Tradição hoje

Por Renata Amaral

Políticas públicas para a cultura podem mudar sensivelmente o cenário e a  construção artística e social de uma geração. A virada para os anos 2000 trouxe uma  vontade política de construção de uma identidade cultural e o interesse de vários  segmentos da sociedade pelas tradições populares. Foram criados muitos editais públicos  de empresas privadas e estatais, bancos e programas do recém retornado Ministério da  Cultura como o Cultura Viva e os muitos que dele se derivaram, também de órgão públicos  como o IPHAN, FUNARTE, Fundação Palmares e outros, além de fundos estaduais e  municipais de fomento à cultura. Mesmo recursos pequenos impactaram muito  positivamente nessas comunidades, trazendo ganhos financeiros, de valorização do  entorno, no interesse de jovens lideranças que agora remaram o barco durante a  tempestade da pandemia, e seguem na resistência. 

É preciso que essas culturas sejam entendidas como o patrimônio que são:  Riqueza, moeda de troca na globalização, conhecimento, ferramenta, e, assim como  nossas florestas, diversidade necessária para a saúde do planeta. É necessário também  que sejam reconhecidas como arte contemporânea, vigorosa, que acontece hoje, não por  impulso preservacionista mas por gosto, pertencimento, necessidade de expressão e  organização das estruturas corpóreas, sociais, espirituais do indivíduo e sua comunidade. 

Esse século trouxe também um ouvir de vozes diversas que tornou mais visível  o trabalho de pensadores africanos e indígenas, e também mais necessária a revisão  decolonial dos conceitos que perpassam sociedade, ciência, arte. Os guardiões desses  saberes são os que fazem sua cultura resistir e dialogar com seu entorno, e, portanto, são  os que sabem e devem decidir o quê, quando e como essas políticas devem ser  desenvolvidas e implantadas.  

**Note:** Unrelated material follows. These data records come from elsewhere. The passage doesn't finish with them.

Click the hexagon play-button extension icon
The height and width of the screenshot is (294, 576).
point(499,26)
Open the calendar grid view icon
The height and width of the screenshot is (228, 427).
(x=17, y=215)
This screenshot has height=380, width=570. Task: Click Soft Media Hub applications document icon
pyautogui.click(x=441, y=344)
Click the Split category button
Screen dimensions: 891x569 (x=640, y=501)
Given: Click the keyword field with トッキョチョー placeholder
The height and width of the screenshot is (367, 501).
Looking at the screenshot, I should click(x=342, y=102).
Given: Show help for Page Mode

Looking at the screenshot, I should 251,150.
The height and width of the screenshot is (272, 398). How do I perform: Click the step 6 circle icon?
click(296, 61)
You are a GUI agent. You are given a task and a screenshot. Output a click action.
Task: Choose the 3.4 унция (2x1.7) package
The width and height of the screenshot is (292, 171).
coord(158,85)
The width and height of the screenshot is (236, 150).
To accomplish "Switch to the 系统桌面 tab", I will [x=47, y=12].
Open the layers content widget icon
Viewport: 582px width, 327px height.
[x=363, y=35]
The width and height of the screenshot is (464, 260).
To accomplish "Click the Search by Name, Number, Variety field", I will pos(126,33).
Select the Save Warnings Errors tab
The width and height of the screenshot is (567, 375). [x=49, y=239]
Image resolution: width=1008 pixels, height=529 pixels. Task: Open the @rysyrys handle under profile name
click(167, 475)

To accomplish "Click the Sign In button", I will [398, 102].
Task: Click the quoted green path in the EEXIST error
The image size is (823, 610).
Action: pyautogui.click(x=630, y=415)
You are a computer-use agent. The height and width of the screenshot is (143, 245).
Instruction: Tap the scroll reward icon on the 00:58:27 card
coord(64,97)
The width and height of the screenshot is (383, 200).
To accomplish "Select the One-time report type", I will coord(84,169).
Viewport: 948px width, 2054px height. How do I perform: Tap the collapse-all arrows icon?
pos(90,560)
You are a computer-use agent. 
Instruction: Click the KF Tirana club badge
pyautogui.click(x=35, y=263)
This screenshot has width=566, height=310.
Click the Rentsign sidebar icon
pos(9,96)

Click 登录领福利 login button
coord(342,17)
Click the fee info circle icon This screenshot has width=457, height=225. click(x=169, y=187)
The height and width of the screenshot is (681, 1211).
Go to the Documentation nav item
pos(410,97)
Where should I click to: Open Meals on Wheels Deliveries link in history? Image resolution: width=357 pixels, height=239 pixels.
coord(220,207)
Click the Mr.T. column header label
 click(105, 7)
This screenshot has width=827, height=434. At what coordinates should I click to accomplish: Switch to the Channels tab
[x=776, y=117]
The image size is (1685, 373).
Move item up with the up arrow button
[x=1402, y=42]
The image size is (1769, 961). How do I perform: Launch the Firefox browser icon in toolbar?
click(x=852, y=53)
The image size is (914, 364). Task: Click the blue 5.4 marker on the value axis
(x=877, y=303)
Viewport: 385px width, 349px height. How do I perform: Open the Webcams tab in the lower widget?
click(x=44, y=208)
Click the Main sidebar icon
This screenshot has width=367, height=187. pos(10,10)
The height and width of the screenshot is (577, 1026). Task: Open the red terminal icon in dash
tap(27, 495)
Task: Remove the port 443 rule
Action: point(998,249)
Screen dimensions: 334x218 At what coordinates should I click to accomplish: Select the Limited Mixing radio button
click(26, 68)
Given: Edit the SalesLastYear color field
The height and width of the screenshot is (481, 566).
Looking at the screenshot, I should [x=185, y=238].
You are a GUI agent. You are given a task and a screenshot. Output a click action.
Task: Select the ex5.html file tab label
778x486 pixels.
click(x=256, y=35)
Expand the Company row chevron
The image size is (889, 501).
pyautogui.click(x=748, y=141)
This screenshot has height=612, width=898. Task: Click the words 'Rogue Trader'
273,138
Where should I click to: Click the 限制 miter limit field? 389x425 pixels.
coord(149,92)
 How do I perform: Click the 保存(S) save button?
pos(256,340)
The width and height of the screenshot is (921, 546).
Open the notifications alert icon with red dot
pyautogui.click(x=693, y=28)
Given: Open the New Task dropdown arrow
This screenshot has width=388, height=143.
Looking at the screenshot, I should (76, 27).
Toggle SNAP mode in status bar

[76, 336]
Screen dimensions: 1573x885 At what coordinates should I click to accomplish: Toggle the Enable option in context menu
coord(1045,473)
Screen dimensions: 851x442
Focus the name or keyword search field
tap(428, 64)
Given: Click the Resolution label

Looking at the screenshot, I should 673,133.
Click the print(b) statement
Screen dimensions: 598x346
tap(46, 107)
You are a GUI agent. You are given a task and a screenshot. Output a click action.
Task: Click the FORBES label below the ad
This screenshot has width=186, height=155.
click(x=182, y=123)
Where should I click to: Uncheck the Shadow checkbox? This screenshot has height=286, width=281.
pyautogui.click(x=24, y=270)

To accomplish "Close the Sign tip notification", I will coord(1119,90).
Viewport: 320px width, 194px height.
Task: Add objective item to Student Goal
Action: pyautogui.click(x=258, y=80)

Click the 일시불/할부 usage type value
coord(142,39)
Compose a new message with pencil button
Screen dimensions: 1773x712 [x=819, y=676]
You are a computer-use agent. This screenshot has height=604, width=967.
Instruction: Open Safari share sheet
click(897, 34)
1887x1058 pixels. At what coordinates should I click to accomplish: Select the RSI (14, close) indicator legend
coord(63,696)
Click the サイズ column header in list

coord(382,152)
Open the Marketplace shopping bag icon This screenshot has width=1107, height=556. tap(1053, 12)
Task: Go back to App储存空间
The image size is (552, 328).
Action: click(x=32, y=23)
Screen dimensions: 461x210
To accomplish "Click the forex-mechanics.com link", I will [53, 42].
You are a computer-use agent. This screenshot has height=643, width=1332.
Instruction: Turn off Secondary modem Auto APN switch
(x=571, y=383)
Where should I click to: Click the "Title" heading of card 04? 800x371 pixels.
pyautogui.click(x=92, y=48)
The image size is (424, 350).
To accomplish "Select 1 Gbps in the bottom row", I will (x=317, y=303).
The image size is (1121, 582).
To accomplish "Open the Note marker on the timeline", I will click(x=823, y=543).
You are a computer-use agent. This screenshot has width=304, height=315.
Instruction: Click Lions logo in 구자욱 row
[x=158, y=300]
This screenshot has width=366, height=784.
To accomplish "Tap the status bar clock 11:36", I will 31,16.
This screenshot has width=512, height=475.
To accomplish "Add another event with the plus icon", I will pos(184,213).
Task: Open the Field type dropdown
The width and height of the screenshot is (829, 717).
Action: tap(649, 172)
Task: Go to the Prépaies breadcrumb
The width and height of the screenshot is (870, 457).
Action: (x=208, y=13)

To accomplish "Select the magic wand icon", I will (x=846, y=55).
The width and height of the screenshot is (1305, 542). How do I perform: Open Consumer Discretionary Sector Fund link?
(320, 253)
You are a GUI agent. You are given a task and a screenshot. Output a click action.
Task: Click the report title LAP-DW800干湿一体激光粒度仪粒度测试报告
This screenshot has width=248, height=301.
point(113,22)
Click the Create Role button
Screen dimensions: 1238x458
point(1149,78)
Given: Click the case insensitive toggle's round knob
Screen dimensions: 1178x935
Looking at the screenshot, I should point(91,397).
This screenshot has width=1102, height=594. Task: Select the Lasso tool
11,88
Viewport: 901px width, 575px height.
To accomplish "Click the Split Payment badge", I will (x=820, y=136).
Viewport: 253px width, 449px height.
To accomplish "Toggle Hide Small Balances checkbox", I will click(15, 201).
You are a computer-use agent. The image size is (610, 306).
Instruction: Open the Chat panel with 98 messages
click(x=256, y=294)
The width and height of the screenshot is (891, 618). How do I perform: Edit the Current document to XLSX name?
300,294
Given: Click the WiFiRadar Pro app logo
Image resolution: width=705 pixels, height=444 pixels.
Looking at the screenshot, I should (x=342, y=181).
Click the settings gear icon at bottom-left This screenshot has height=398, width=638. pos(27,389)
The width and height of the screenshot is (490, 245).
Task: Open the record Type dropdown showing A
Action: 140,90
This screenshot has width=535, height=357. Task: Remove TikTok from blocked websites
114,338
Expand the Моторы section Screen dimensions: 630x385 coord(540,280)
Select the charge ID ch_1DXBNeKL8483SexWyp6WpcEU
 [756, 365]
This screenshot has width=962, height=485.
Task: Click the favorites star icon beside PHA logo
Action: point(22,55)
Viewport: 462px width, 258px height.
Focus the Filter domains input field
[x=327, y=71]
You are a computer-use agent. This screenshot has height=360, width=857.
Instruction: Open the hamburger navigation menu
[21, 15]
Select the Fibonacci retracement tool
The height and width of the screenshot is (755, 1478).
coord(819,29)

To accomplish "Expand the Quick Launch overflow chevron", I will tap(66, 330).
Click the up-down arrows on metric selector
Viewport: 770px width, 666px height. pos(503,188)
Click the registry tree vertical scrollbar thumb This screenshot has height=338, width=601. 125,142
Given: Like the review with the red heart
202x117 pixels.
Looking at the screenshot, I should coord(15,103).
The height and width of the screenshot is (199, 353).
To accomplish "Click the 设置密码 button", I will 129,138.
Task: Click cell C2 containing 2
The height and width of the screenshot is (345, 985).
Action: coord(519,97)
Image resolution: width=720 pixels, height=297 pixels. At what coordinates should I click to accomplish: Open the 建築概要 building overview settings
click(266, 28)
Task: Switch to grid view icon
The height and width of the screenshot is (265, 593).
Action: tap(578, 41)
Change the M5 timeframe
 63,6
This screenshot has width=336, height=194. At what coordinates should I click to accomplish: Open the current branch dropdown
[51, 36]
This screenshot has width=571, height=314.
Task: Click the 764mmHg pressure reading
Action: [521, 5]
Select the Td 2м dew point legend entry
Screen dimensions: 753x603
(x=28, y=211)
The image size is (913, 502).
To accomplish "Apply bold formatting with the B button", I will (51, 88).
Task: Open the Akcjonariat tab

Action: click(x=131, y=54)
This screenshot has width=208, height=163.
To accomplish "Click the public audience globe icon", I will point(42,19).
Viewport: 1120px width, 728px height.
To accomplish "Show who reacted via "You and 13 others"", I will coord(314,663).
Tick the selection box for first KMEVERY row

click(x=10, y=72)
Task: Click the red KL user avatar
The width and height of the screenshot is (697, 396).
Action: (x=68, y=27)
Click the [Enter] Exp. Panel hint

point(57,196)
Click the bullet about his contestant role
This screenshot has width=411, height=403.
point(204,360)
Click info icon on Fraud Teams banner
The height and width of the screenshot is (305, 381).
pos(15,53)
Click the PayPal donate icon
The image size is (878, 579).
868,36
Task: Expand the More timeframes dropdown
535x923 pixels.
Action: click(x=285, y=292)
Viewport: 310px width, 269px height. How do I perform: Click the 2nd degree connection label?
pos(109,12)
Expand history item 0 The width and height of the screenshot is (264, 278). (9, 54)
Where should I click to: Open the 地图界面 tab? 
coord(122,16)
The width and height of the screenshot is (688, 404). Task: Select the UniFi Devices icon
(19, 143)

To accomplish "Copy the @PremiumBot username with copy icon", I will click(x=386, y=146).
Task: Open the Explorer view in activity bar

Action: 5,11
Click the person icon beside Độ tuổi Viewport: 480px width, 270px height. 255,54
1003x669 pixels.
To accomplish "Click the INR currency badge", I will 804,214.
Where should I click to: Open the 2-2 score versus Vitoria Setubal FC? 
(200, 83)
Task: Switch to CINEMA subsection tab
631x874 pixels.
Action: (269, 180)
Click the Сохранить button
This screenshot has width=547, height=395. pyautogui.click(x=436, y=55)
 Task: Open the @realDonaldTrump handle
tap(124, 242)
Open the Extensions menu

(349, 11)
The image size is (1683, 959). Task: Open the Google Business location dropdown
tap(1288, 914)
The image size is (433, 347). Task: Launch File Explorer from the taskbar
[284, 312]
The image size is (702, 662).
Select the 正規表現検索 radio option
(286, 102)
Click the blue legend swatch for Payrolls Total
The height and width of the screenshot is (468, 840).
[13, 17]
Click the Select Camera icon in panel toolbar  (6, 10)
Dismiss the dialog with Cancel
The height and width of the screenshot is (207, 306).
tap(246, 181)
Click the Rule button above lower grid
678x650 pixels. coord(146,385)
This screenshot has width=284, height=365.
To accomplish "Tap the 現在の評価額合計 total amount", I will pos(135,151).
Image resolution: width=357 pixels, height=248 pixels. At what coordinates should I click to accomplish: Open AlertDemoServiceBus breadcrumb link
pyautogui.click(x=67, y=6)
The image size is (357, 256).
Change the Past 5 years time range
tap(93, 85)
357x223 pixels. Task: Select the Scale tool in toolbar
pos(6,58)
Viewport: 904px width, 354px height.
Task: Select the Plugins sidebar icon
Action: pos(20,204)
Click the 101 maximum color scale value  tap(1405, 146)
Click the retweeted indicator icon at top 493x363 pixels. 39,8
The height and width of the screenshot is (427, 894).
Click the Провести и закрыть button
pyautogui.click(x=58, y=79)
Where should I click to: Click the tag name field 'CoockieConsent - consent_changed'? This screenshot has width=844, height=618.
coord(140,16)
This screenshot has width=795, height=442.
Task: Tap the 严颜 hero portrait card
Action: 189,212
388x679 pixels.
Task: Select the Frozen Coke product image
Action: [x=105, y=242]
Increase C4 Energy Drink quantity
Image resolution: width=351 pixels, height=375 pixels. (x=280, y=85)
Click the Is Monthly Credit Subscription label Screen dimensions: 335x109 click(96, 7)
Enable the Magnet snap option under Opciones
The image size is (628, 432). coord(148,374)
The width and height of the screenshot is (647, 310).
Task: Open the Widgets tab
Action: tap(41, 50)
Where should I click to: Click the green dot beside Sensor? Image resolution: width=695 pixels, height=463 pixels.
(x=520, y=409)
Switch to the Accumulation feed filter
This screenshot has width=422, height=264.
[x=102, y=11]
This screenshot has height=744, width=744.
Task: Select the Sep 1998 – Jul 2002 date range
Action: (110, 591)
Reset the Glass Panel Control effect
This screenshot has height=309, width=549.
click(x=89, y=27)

As tradições populares engendram códigos estéticos altamente sofisticados para a  expressão artística de seus indivíduos, pensados para a inclusão de suas características e  limitações, cuja apreciação pelos próprios pares constrói relações sociais e aprimora suas  necessidades funcionais. Assim, ela deve ser integrada também às políticas para a  educação, não só pelo seu material e repertório, mas pelas ferramentas artísticas e  educativas da tradição oral, de caráter interdisciplinar, altamente inclusivo e facilitador de  construções coletivas desse repertório.

Renata Amaral
Formada em Composição e Regência, mestre e doutora em Performance Musical pela UNESP, tem se apresentado como contrabaixista em todo o Brasil, América Latina e Europa ao lado de artistas como A Barca, Ponto br, Tião Carvalho, Sebastião Biano, Orquestra Popular do Recife e outros. Pesquisadora, realizadora audiovisual e musicista, desde 1991 reúne um dos mais significativos acervos de tradições populares brasileiras, o Acervo Maracá, tendo produzido mais de 30 CDs e 23 documentários de gêneros tradicionais que receberam diversos prêmios nacionais e internacionais como o Latin Grammy, Rodrigo Melo Franco de Andrade/IPHAN, Rumos Itaú Cultural, 23o Prêmio da Musica Brasileira, Prêmio Cláudia, Petrobras Cultural, Troféu Guarnicê e outros. Recebeu por duas vezes o prêmio Interações Estéticas da Funarte, realizando residências artísticas no Maranhão e no Benin que resultaram em livros, mostras e documentários. Autora dos livros Pedra da Memória e Nganga, com seus grupos A Barca e Ponto br, gravou 6 CDs e realizou mais de 500 apresentações em projetos de circulação, registro e arte educação. Ministra cursos e oficinas com foco em Cultura Tradicional em escolas e universidades no Brasil e exterior.